> **TASK INSTRUCTIONS**: Lay out the records as a numbered list, from the start down through the line that contains "Action: tap(151, 177)", skipping blank lines. Leave the pictures out.

> **DATA SHOWN**:
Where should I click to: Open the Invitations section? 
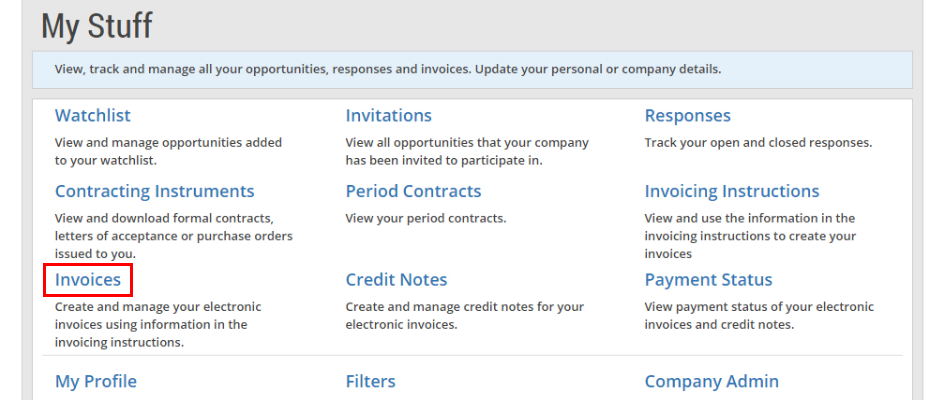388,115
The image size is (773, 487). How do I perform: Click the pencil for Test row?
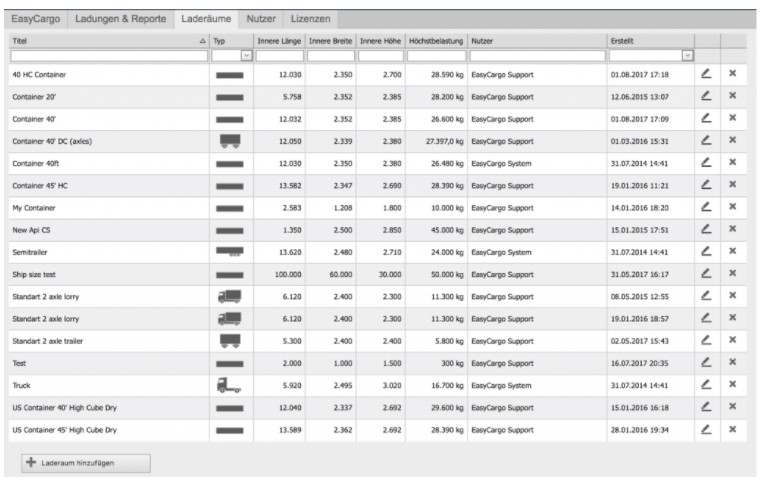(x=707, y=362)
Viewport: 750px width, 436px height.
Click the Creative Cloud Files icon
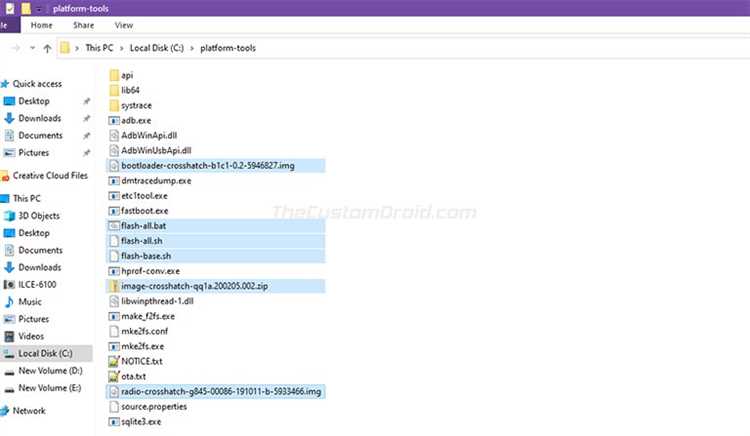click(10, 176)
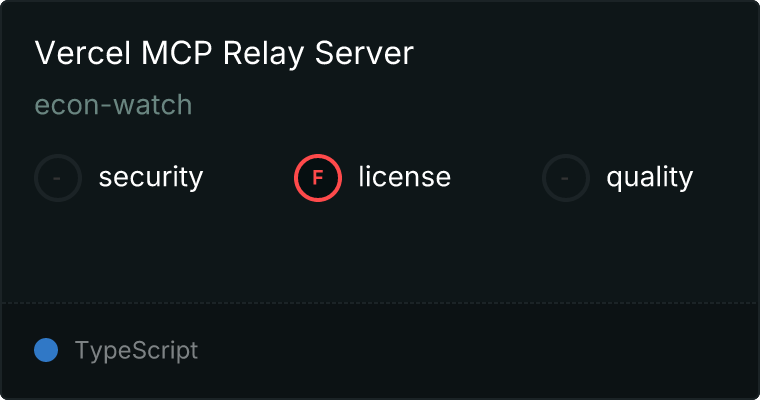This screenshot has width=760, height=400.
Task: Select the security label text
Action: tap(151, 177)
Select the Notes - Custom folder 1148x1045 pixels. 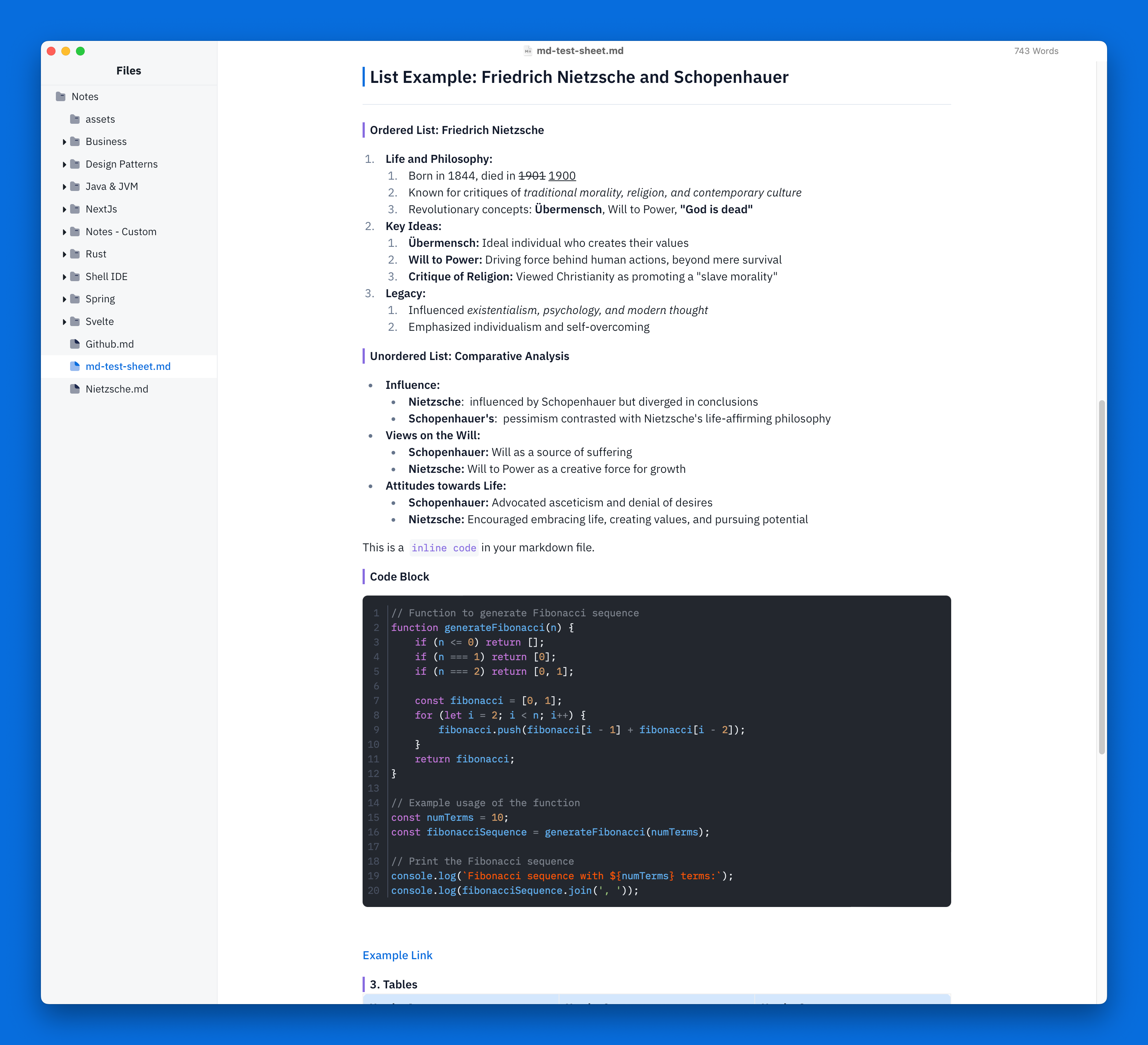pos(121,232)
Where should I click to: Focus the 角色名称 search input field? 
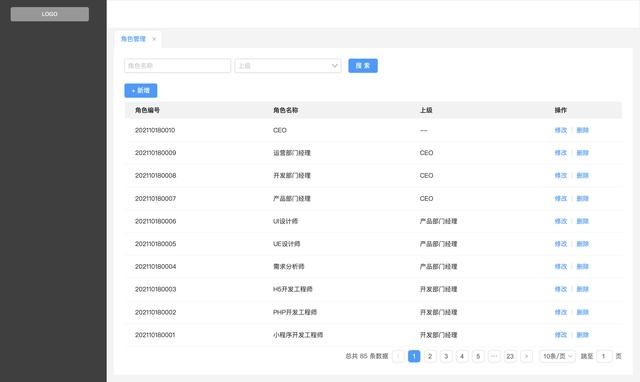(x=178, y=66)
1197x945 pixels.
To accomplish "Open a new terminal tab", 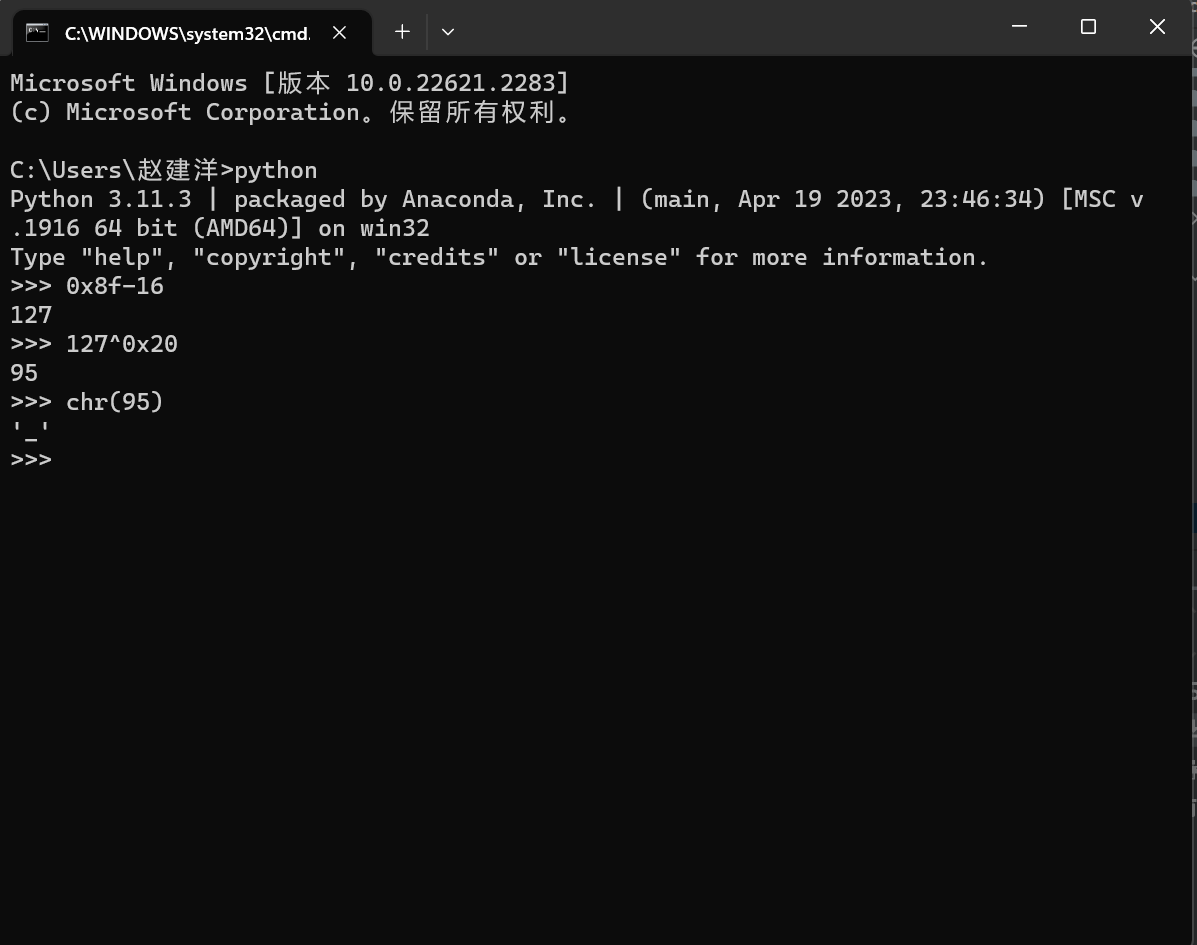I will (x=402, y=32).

> **OUTPUT OF THE EXERCISE**:
1. Where should I click to: Open the Invitations section? 
2. 388,115
3. The image size is (773, 487). How do I perform: Click the pencil for Test row?
4. (x=707, y=362)
5. Viewport: 750px width, 436px height.
6. Click the Creative Cloud Files icon
7. click(10, 176)
8. This screenshot has width=760, height=400.
9. Task: Select the security label text
10. Action: tap(151, 177)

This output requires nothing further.